= EXERCISE DETAILS =
Whichever lines of the material contain "Open", copy each of them.

= INPUT DATA =
BEGIN

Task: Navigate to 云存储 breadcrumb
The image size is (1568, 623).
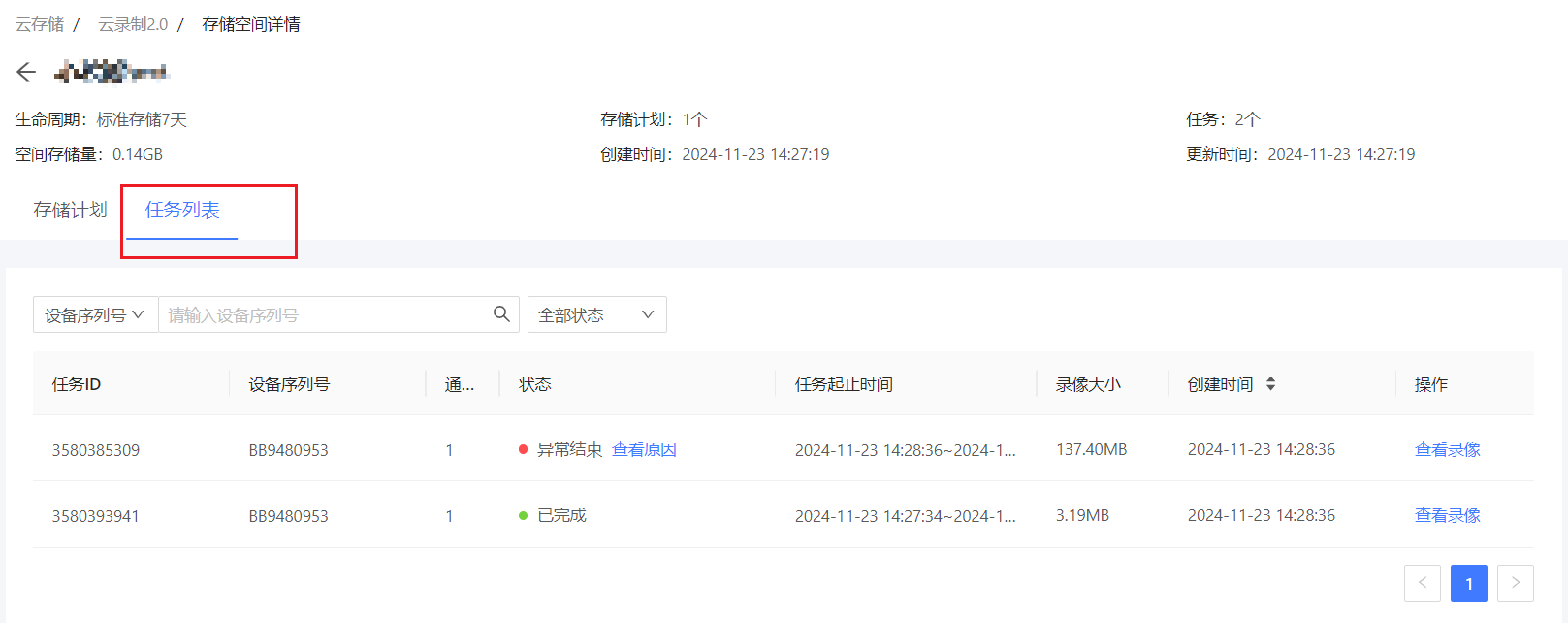Action: click(40, 24)
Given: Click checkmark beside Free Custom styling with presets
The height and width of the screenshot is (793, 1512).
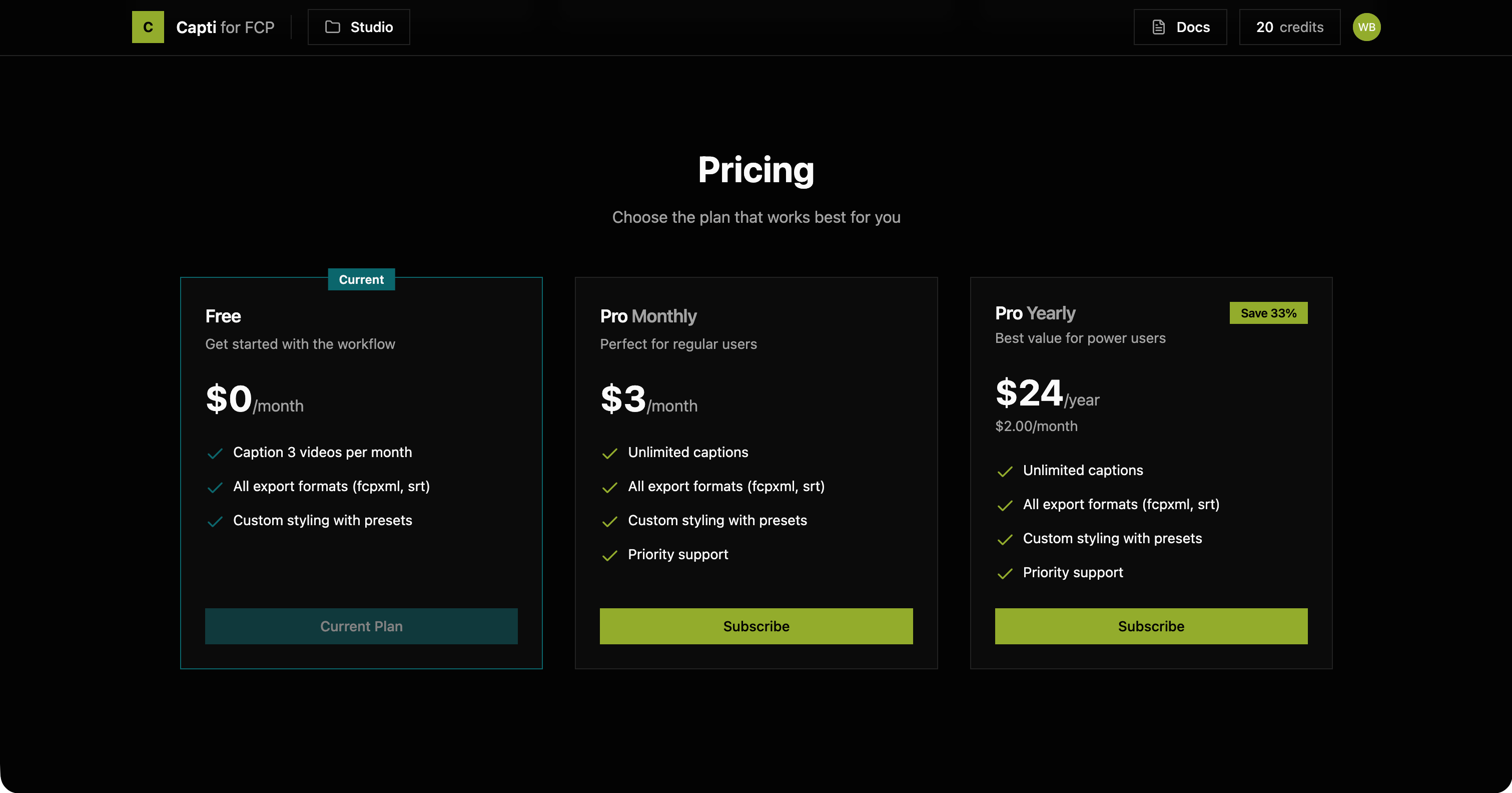Looking at the screenshot, I should (215, 522).
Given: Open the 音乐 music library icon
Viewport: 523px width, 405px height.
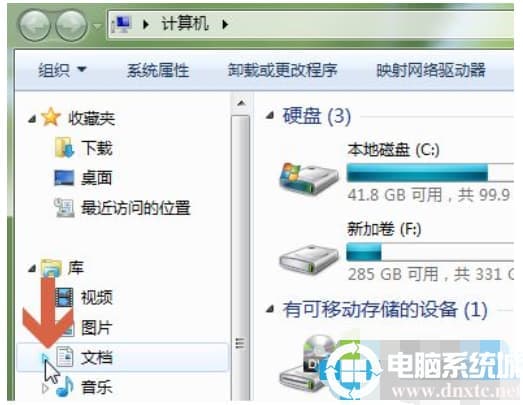Looking at the screenshot, I should coord(65,386).

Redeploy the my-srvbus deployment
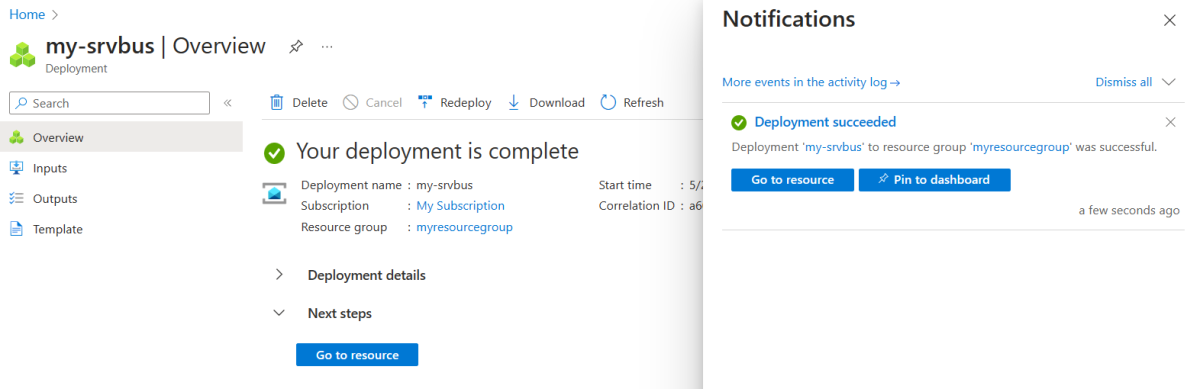pos(454,102)
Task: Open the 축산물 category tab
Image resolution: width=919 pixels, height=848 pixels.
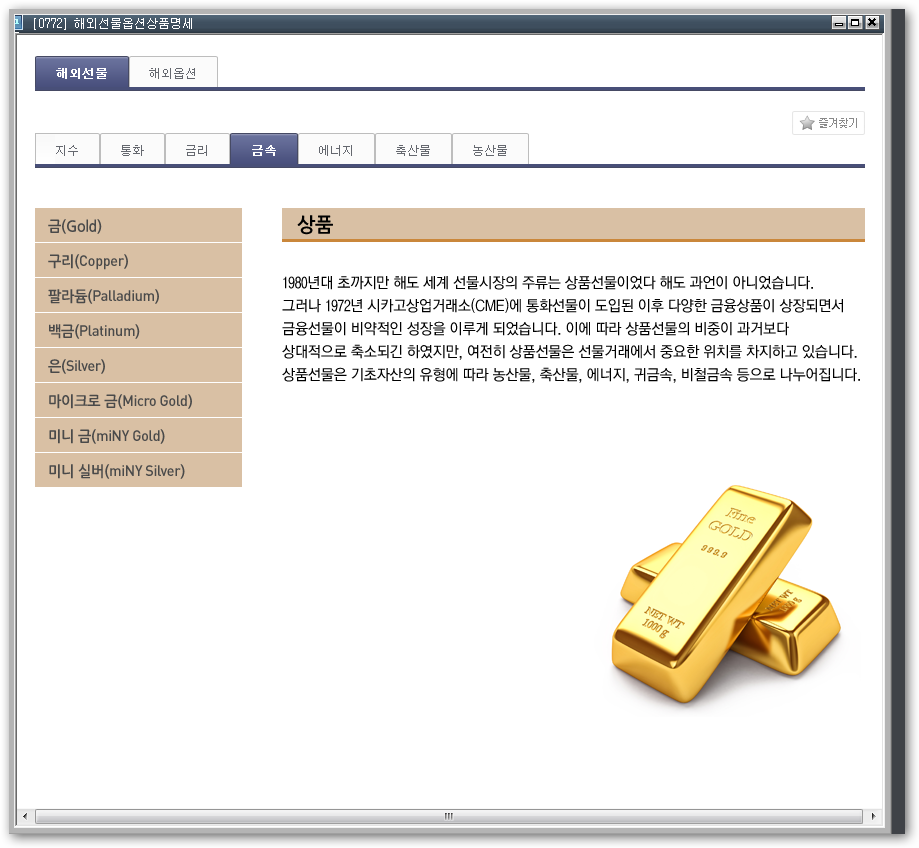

END

= ANSWER BELOW =
Given: Open the 音乐 music library icon
Task: Open the 축산물 category tab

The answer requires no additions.